Was the parallel version really faster than the non-parallel version? I would not be surprised, if not. Parallelization needs to be carefully set up and may, in some cases, even hurt execution time. In this case, the reason why the parallel code may have been slower is that it takes R quite some time to set up the R instances in the background. It’s literally the same as you opening R on your computer several times in a row. Thus, (this kind of) parallelization will only be worth it, when the entire job runs in minutes, hours, or more.

Y - Rcpp

Another option to speed up code is to implement essential code chunks in C++ using Rcpp. C++ is a compiled language, meaning that any C++ code will be translated into highly efficient machine code, before it is executed, making the code execution extremely fast. Implementing R code in C++ and importing it using Rcpp can mean 10-100x faster code execution (if the original code wasn’t C code in the first place; remember primitives). Using high performance libraries such as, e.g., RcppArmadillo, and multi-threading, e.g., using RcppParallel, further speed ups are possible.

Using C++, C++-libraries, and multi-threading allows you to tap into the full computing power of your computer. To tap into this potentially it will be necessary to know at least a little bit of C++, but not much. To make things easy, the necessary code will be provided to you. What you will do in next tasks is to save the code in a C++ (aka Cpp) script, load it into R, and compare the performance to R’s own implementations. We begin again with the example of calculating column means of a data frame.

  1. Below is the C++ code. Your first task is to copy this code into a new C++ script file. To do this, select File/New File/C++ File from the RStudio menu. Next delete everything in that script and replace it by the code below. Finally, save the File inside your project.
#include <Rcpp.h>
using namespace Rcpp;

NumericVector col_means_cpp(DataFrame& df) {
  int n_rows = df.nrows(), n_cols= df.size() ;
  NumericVector means(n_cols);
  for(int j = 0; j < n_cols; ++j) {
    NumericVector column = df[j];
    double sum = 0;
    for(int i = 0; i < n_rows; ++i){
      sum += column[i];
      }
    means[j] = sum / n_rows;  
    }
  return means;
  }
  1. Now load the C++ script and with that the function col_means_cpp() into R. To do this, use sourceCpp() from the Rcpp package. Provide to sourceCpp the file path to our function and execute it. As a result you can use col_means_cpp() just as any other R function. As its only argument, it takes a data frame, of which it will compute the. This means, you can easily compare it to our worker function that we defined above. Use system.time() to measure the speed of our new function and compare it to our worker. How much faster is the new function? Try also to compare it to colMeans(), which is R’s own high-performance version of this function. Who wins?

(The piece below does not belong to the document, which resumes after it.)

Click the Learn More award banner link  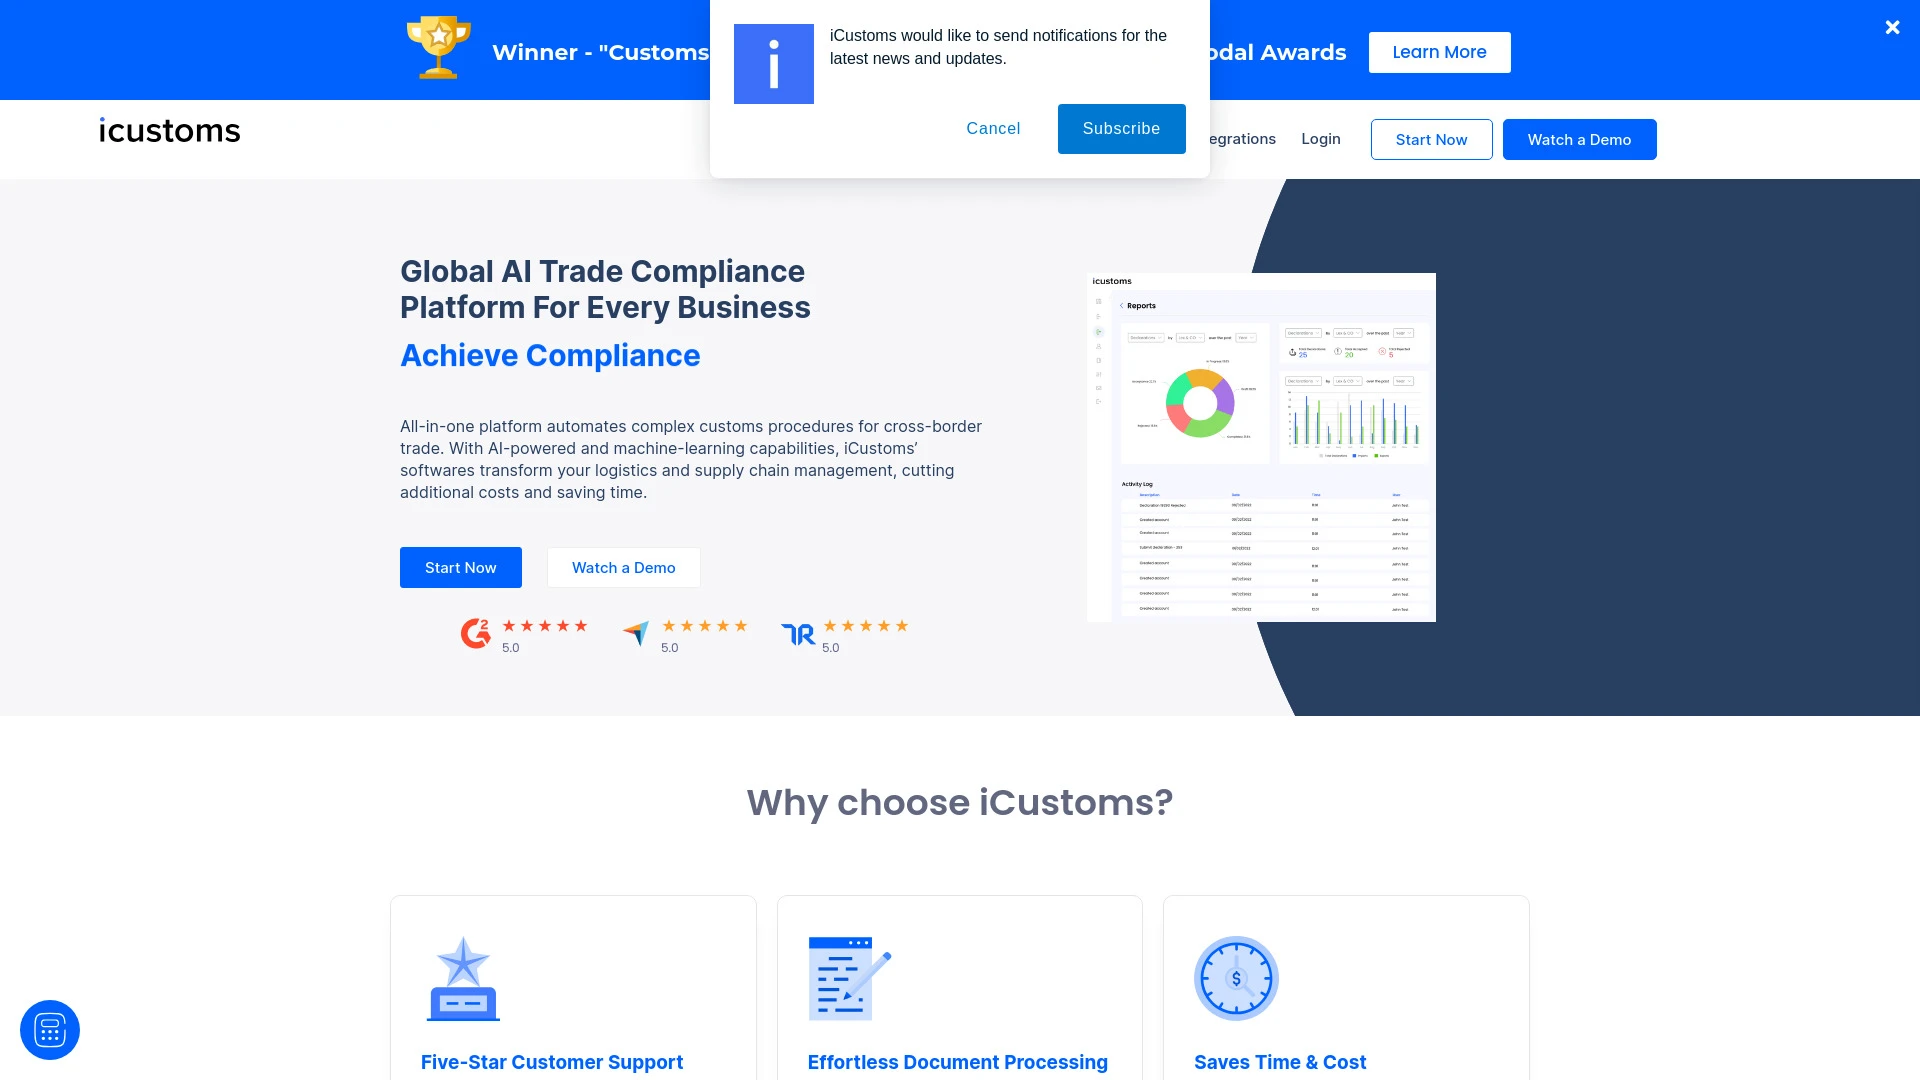point(1439,51)
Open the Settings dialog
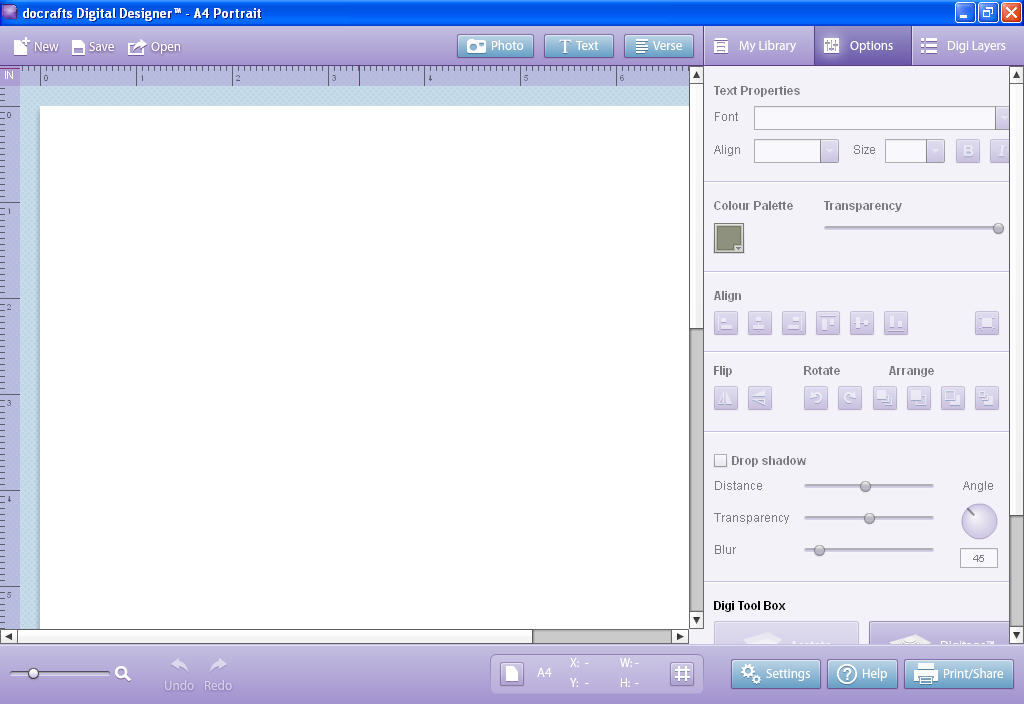 tap(775, 673)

Why does the result of this comparison differ from that in the slides?

  1. Finally, I want to show you another example that illustrates that these tools can also be used to make statistical tests faster. Below is a piece of code that provides a faster implementation of the general linear model (aka regression). Follow the same steps as above to load it into R and then compare it to R’s own lm function. To see how, take a look at the R code below. Note: before you can load this function you must install.packages(RcppArmadillo).
#include <RcppArmadillo.h>
using namespace Rcpp;

// [[Rcpp::depends(RcppArmadillo)]]

// [[Rcpp::export]]
List fast_lm(const arma::mat& X, const arma::colvec& y) {
  int n = X.n_rows, k = X.n_cols;
  
  arma::colvec coef = arma::solve(X, y);    // fit model y ~ X
  arma::colvec res  = y - X*coef;           // residuals
  
  // std.errors of coefficients
  double s2 = std::inner_product(res.begin(), res.end(), res.begin(), 0.0)/(n - k);
  
  arma::colvec std_err = arma::sqrt(s2 * arma::diagvec(arma::pinv(arma::trans(X)*X)));
  
  return List::create(Named("coefficients") = coef,
                      Named("stderr")       = std_err,
                      Named("df.residual")  = n - k);
  }
# Create data
d = data.frame(
    a = rnorm(10000,0,1),
    b = rnorm(10000,0,1),
    c = rnorm(10000,0,1)
    )

# Load C++ code
sourceCpp('C++_code/fast_lm.cpp')

# Compare using microbenchmark
microbenchmark(
  lm(c ~ a + b, data = d),
  fast_lm(as.matrix(d[,c('a','b')]), d$c)
  )

Z - Microsoft R Open

Lastly, I want to touch upon yet another option to speed up code, namely to use a different implementations of R. One such implementation is Microsoft Open R. Open R features the high-performance, multi-threaded BLAS/LAPACK linear algebra libraries plus several other features that aim to maximize reproducibility.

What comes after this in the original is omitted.